This project explores the quality of life across various European countries by comparing countries across various indicators such as GDP, unemployment, underemployment, median income, pollution, average hours worked, percentage of population with low savings, crime, job satisfaction rates, life satisfaction rates and trust in the police, legal system and politics.
The data was drawn from the Eurostat database: https://ec.europa.eu/eurostat/data/database which contains a wide range of statistical data about the EU.
Each of the 18 tables in the database analysed here explores one of the above indicators across 31 EU countries.
The challenge in this project was to:
- join all or some of tables to compare countries' performance; and
- draw interesting insights and conclude which EU country might have the best quality of life overall based on different indicators.
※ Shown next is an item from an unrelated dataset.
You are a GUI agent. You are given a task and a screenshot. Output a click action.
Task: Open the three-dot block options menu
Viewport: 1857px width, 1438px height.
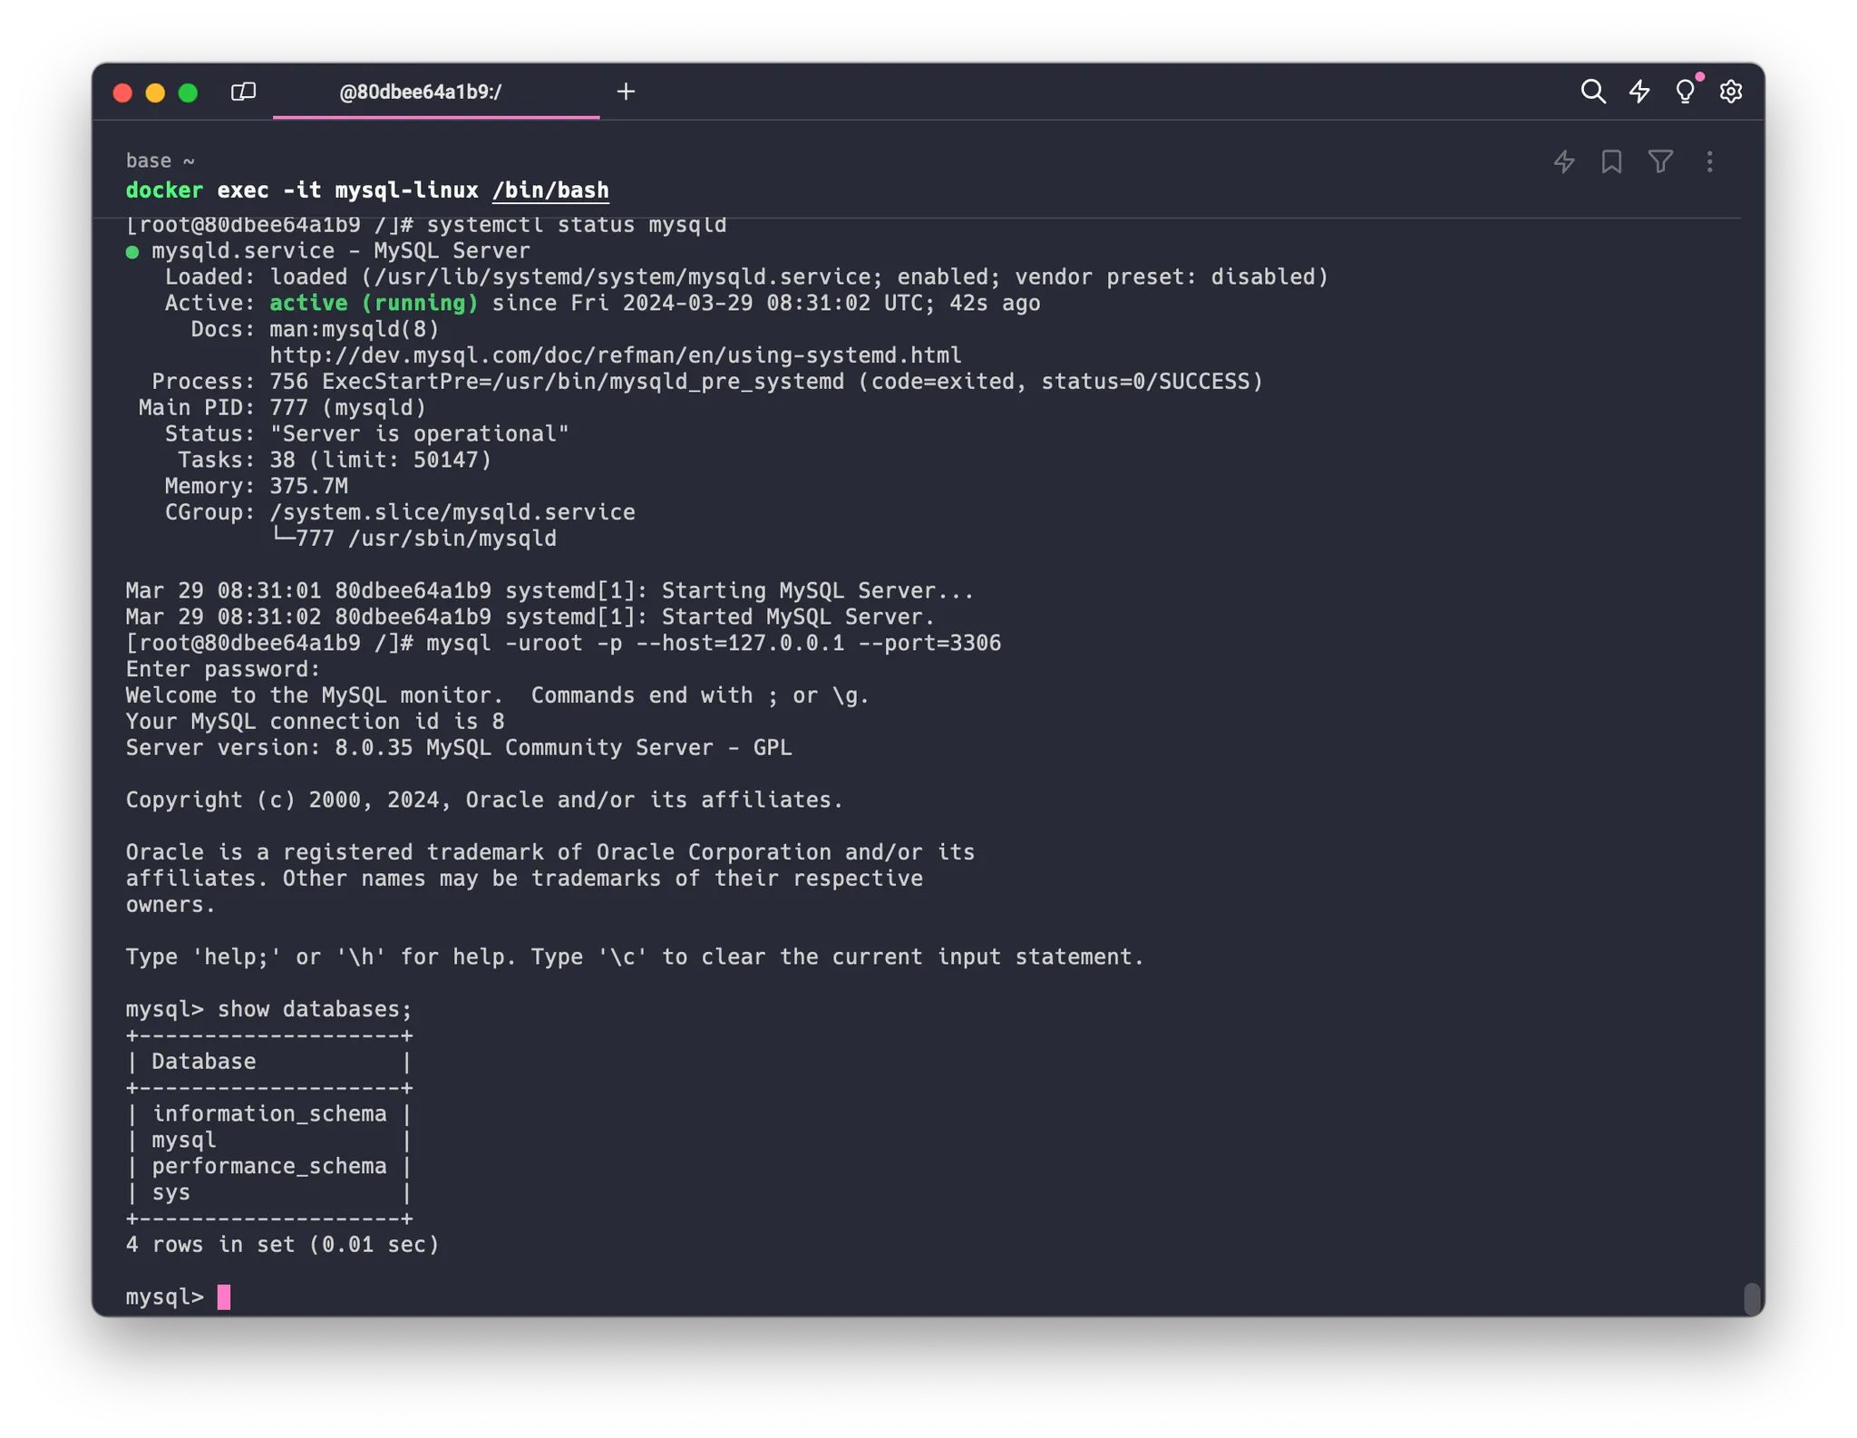click(1709, 162)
This project demonstrates the following key data analysis techniques:
- import data from a Postgres databse into python for analysis with pandas;
- use the SQLAlchemy python toolkit to pass data from csv files onto the Postgres database;
- query the Postgres database with Python's pandas and SQL;
- advanced querying with SQL using joins, filtering, basic subqueries, aggregate functions, correlated and nested subqueries;
- perform exploratory data analysis;
- visualise data using matplotlib & seaborn (with bar charts, scatter plots, regplots, lmplots & pair plots);and
- use Tableau to visualise data and gain key insights.